3. Does your hospital have a neurological IMC unit?

yes ○ no ○

If answered ‘yes’, please specify

- Usual bed capacity of your IMC unit ____

- Current bed capacity of your IMC unit ____

- Did you already treat SARS-CoV-2 infected patients at your IMC unit?

yes ○ no ○

- Does your IMC unit have a dedicated team of medical staff (physicians, nurses) for COVID-19 patients?

yes ○ no ○

- Are all admitted patients tested for SARS-CoV-2?

yes ○ no, only patients with corresponding symptoms ○

4. Does your hospital have a neurological ICU?

yes ○ no ○

If answered ‘yes’, please specify

- Usual bed capacity of your ICU ____

- Current bed capacity of your ICU ____

- Did you already treat SARS-CoV-2 infected patients at your ICU?

yes ○ no ○

- Does your ICU have a dedicated team of medical staff (physicians, nurses) for COVID-19 patients?

yes ○ no ○

- Are all admitted patients tested for SARS-CoV-2?

yes ○ no, only patients with corresponding symptoms ○

5. Have you already executed rearrangements regarding bed capacity during the COVID-19 pandemic? (If answered ‘yes’, please specify)

yes ○ ________________________________________________________________

no ○

6. Does your hospital/department have a separated area for patients with unknown SARS-CoV-2-status, waiting for the test result (e.g. floating area)?

yes ○ no ○

7. Did your hospital/department create a dedicated ward for COVID-19-patients?

yes ○ no ○

8. Did your hospital/department take any measures in order to enable higher security distances between patients or medical staff?

yes ○ no ○

9. Did your hospital/your department reduce neurological outpatient treatment?

yes, outpatient treatment was reduced ○

yes, outpatient treatment was suspended ○

no ○

10. Which ‘elective’ neurological services were preserved despite the ongoing pandemic?

11. Do you believe that the COVID-19-pandemic has compromised treatment of stroke patients?
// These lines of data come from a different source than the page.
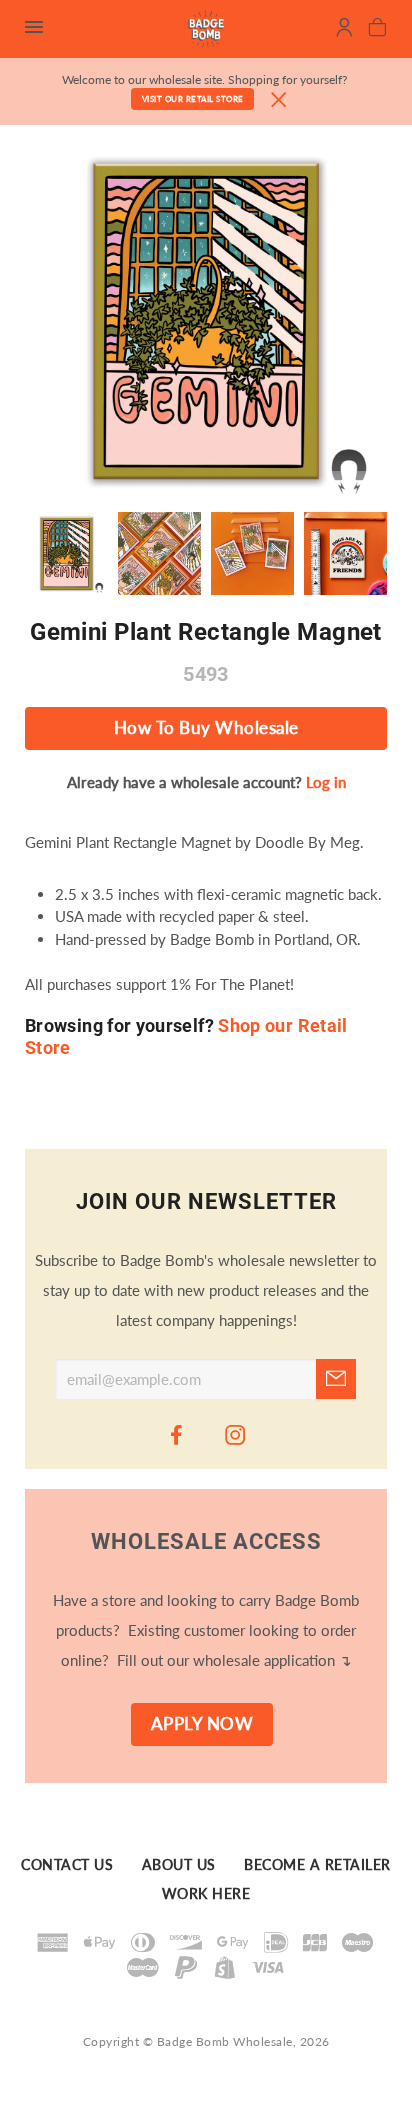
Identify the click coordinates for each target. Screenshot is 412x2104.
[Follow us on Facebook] (177, 1434)
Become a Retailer (317, 1866)
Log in (326, 782)
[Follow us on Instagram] (236, 1434)
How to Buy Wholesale (206, 728)
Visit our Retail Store (193, 99)
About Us (179, 1866)
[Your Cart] (377, 30)
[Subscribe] (336, 1379)
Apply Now (202, 1724)
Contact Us (67, 1866)
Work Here (206, 1895)
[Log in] (344, 30)
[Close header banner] (279, 100)
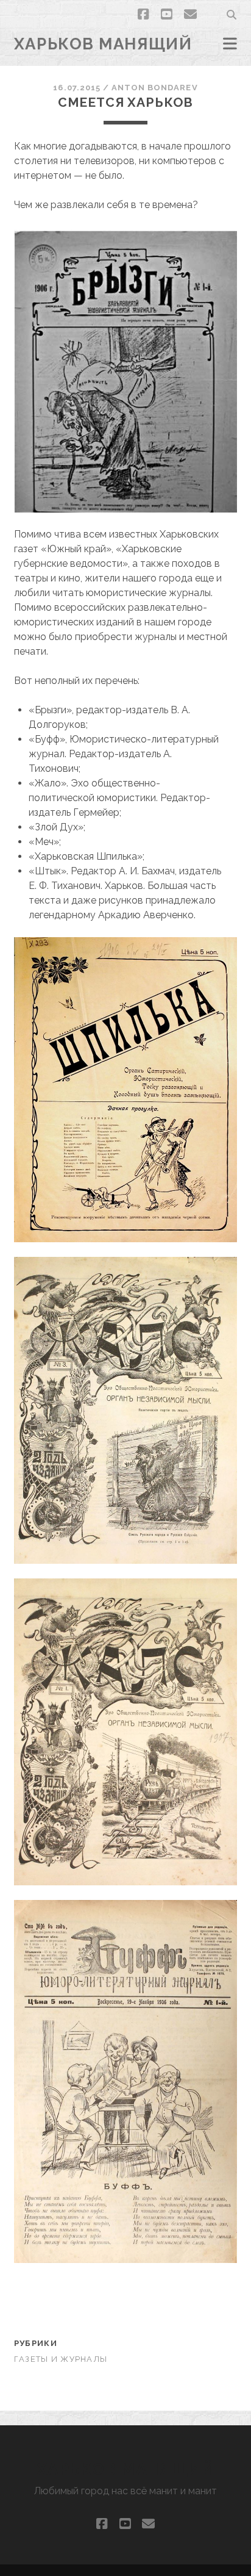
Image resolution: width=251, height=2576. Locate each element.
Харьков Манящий (103, 44)
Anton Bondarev (154, 87)
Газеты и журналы (60, 2359)
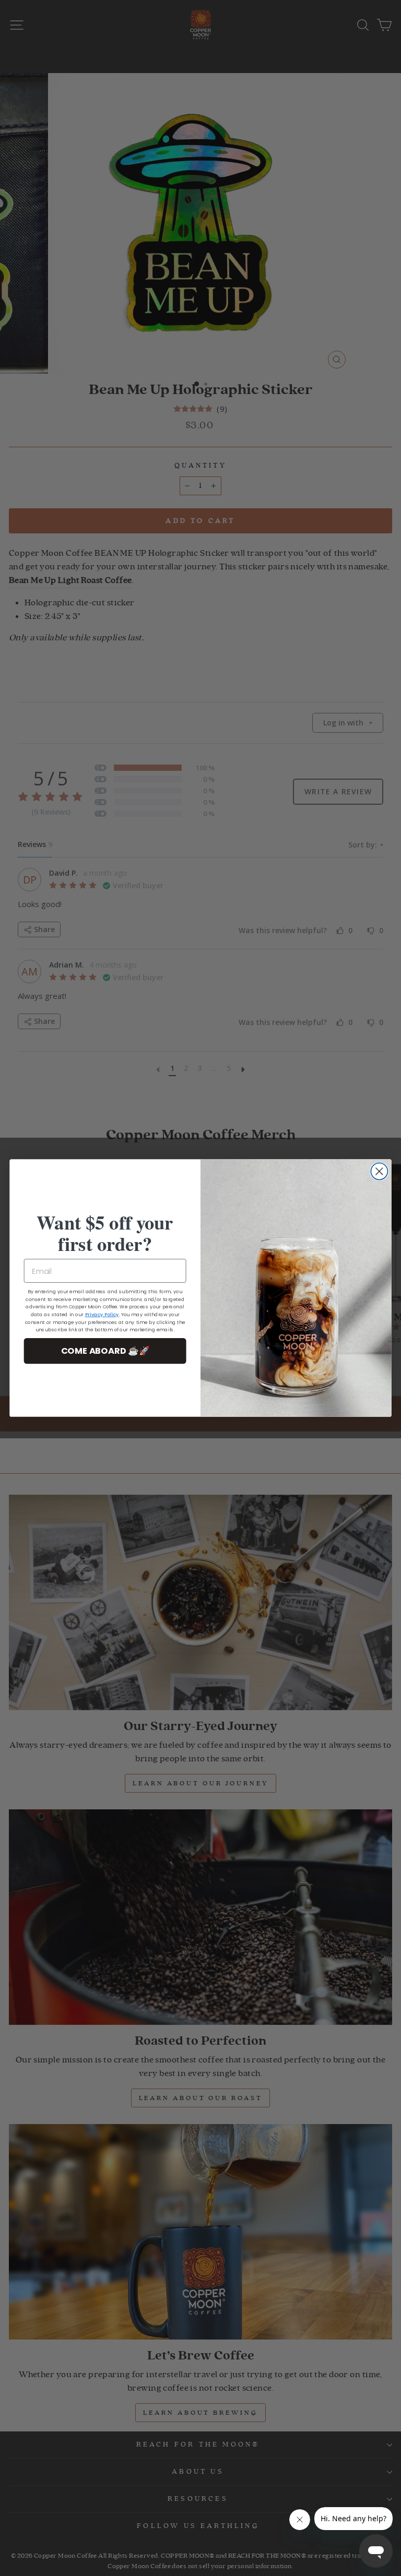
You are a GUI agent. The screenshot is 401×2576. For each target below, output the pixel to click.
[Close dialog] (379, 1171)
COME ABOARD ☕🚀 (105, 1351)
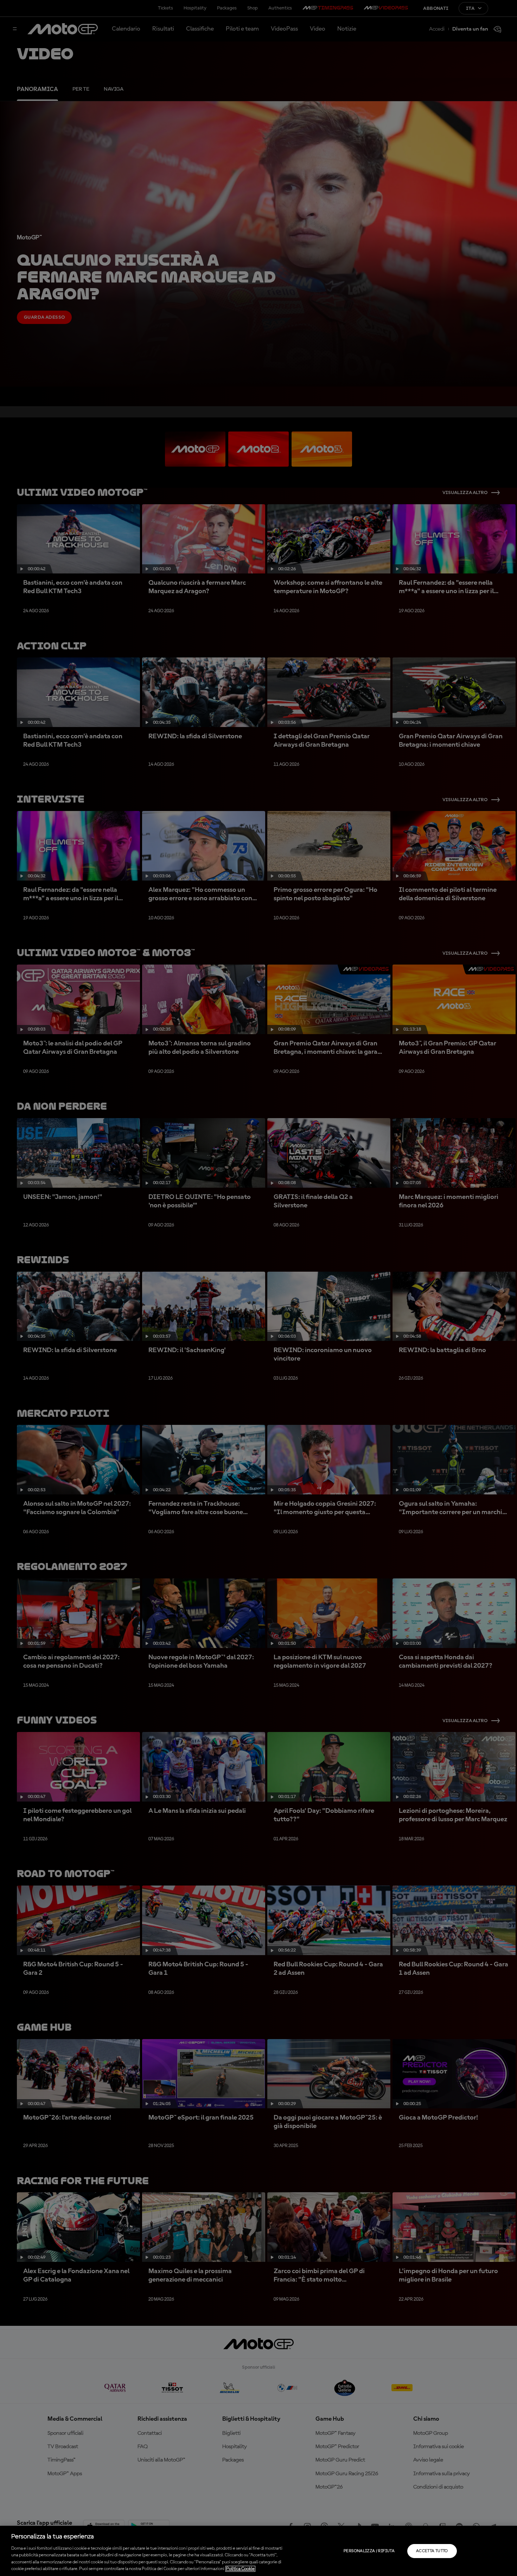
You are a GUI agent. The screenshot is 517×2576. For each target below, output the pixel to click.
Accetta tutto (432, 2551)
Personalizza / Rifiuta (369, 2551)
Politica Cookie (240, 2569)
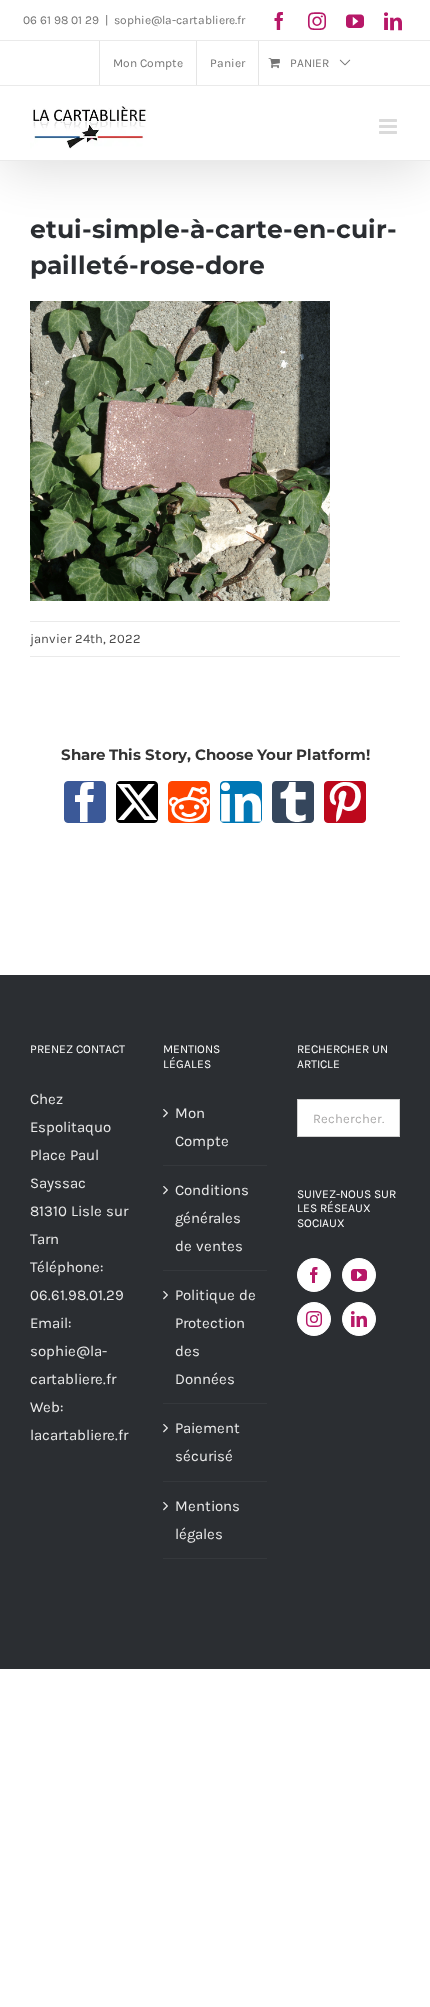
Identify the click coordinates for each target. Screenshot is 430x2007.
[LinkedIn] (359, 1319)
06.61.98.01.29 (77, 1295)
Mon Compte (202, 1127)
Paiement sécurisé (207, 1442)
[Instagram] (314, 1319)
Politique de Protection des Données (215, 1337)
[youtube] (355, 21)
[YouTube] (359, 1275)
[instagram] (317, 21)
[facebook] (279, 21)
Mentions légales (207, 1520)
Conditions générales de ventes (212, 1218)
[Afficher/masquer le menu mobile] (389, 126)
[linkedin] (393, 21)
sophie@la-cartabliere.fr (179, 20)
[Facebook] (314, 1275)
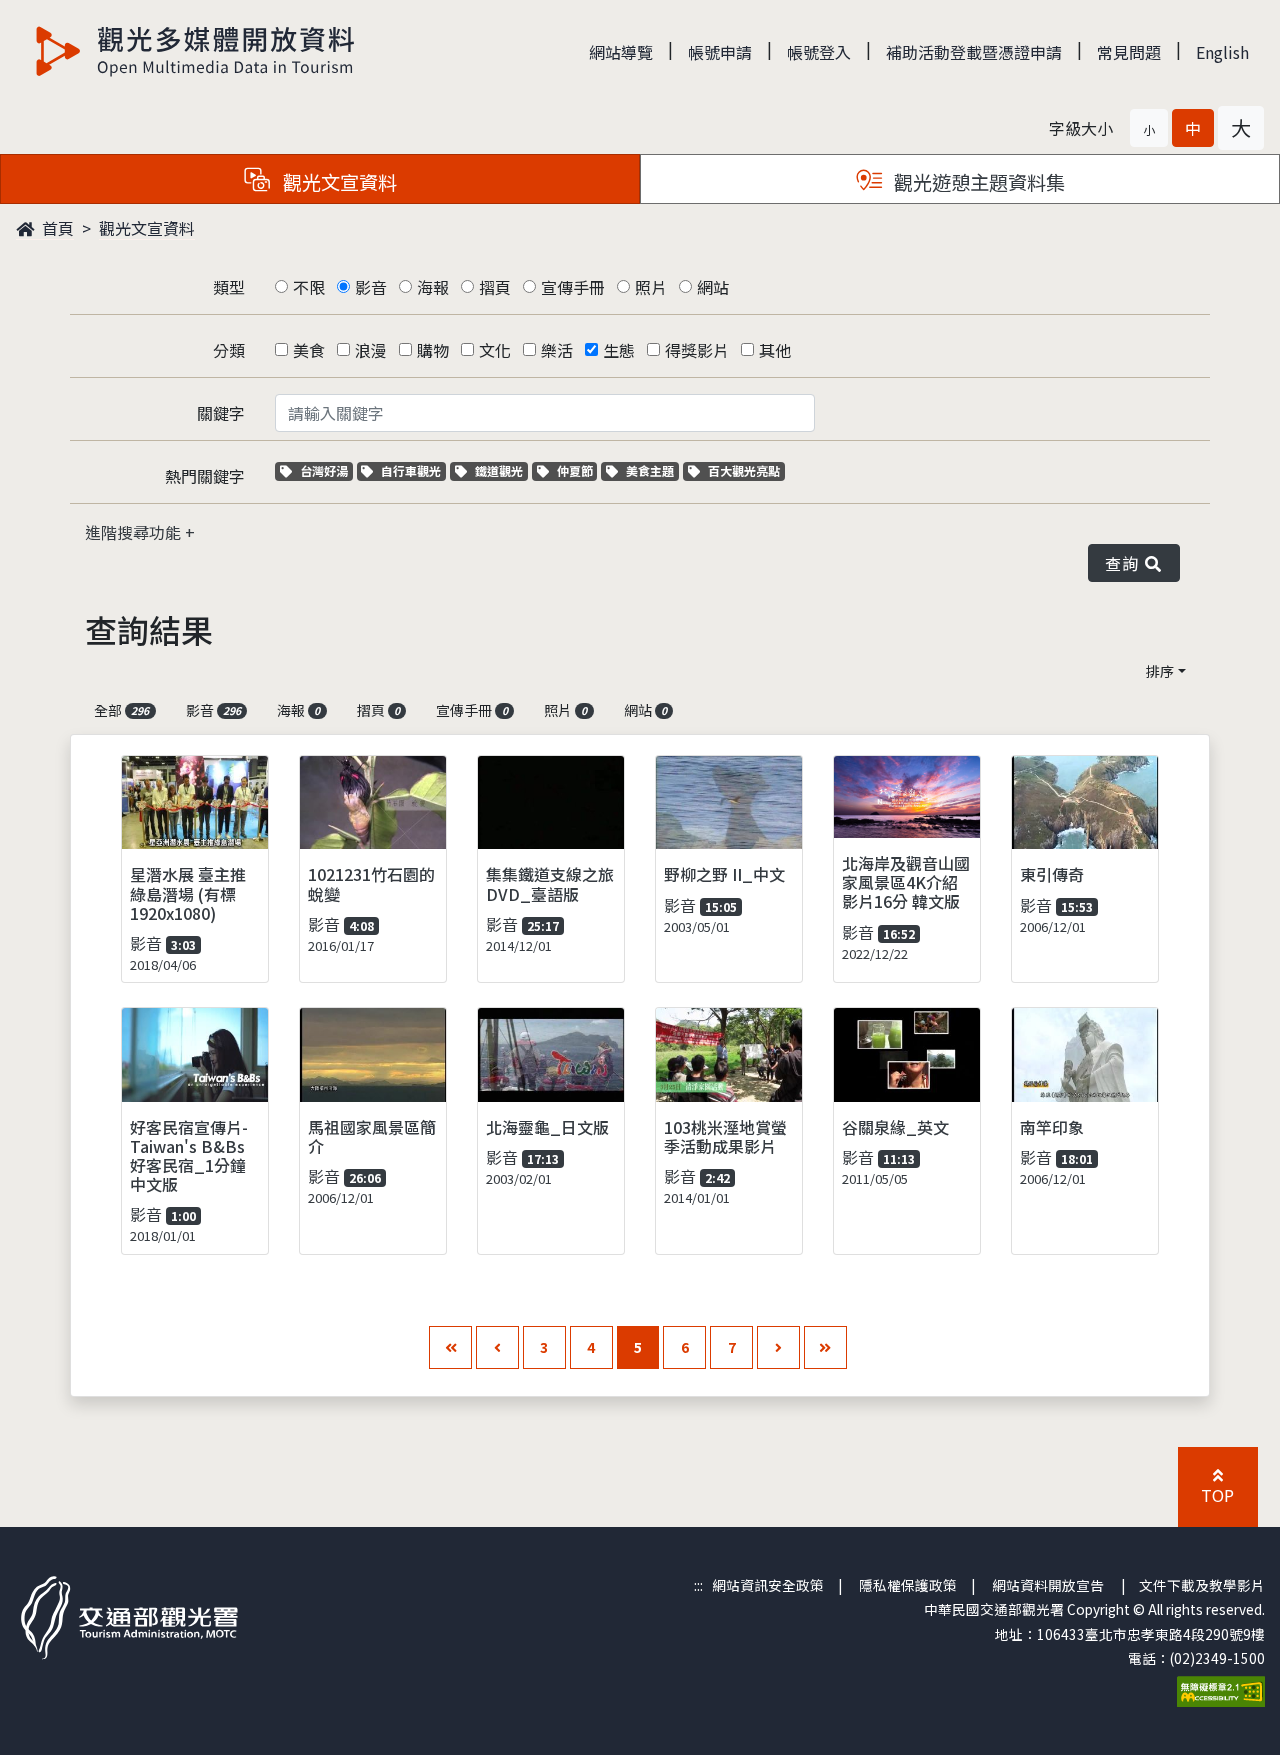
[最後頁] (825, 1347)
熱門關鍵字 (205, 476)
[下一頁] (778, 1347)
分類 (229, 350)
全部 (121, 710)
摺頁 (495, 287)
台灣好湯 (326, 470)
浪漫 (371, 350)
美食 (309, 350)
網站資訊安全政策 (768, 1585)
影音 (371, 287)
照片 (651, 287)
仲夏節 (577, 470)
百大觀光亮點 (743, 470)
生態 (619, 350)
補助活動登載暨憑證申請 (974, 52)
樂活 (557, 350)
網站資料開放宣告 (1048, 1585)
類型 (229, 287)
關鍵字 (221, 413)
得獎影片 (697, 350)
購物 (433, 350)
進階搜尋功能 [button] (135, 532)
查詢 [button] (1125, 563)
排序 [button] (1160, 671)
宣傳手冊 (573, 287)
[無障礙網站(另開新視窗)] (1221, 1689)
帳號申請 (720, 52)
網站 (713, 287)
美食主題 (652, 470)
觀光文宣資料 (147, 228)
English (1222, 52)
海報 (433, 287)
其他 (775, 350)
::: (698, 1585)
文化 (495, 350)
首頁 (56, 228)
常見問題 (1129, 52)
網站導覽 (621, 52)
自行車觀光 (410, 470)
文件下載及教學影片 (1202, 1585)
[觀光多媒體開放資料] (196, 51)
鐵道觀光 (501, 470)
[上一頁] (497, 1347)
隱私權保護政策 (908, 1585)
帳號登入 (819, 52)
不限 (309, 287)
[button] (1149, 128)
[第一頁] (450, 1347)
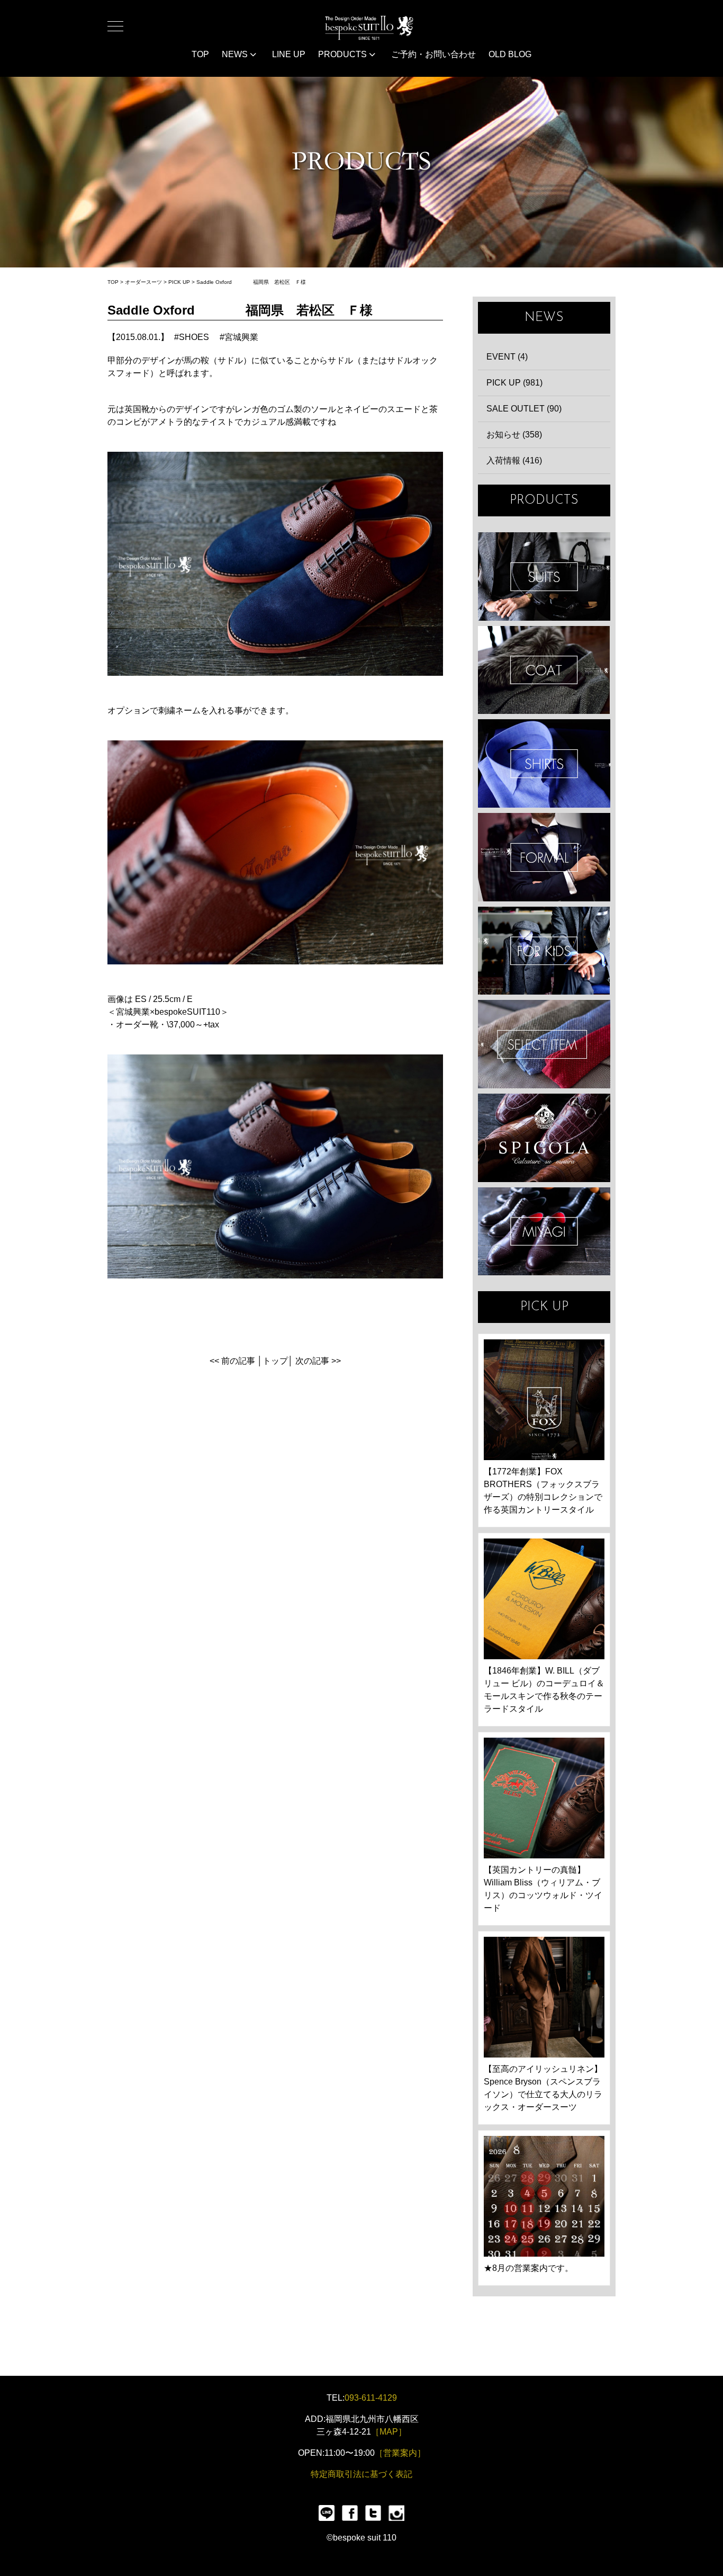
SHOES (194, 337)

Yes, treatment has been compromised moderately ○

Yes, treatment has been compromised severely ○

No, treatment has not been compromised ○

12. Did you observe a decrease of cases of thrombolysis / thrombectomy at your hospital during the ongoing COVID-19 pandemic?

yes ○ no ○

13. Did your hospital/department train nurses and physicians regarding a safe approach towards COVID-19 patients (i.e. correct use of protective equipment)

yes ○ no ○

14. Did your hospital/department schedule frequent staff meetings regarding COVID-19?

yes ○ no ○

15. Does your hospital/department offer psychotherapeutic assistance for the medical staff regarding COVID-19 cases?

yes ○ no ○

Conflicts of interest:

Each author declares that he or she has no commercial associations (e.g. consultancies, stock ownership, equity interest, patent/licensing arrangement etc.) that might pose a conflict of interest in connection with the submitted article.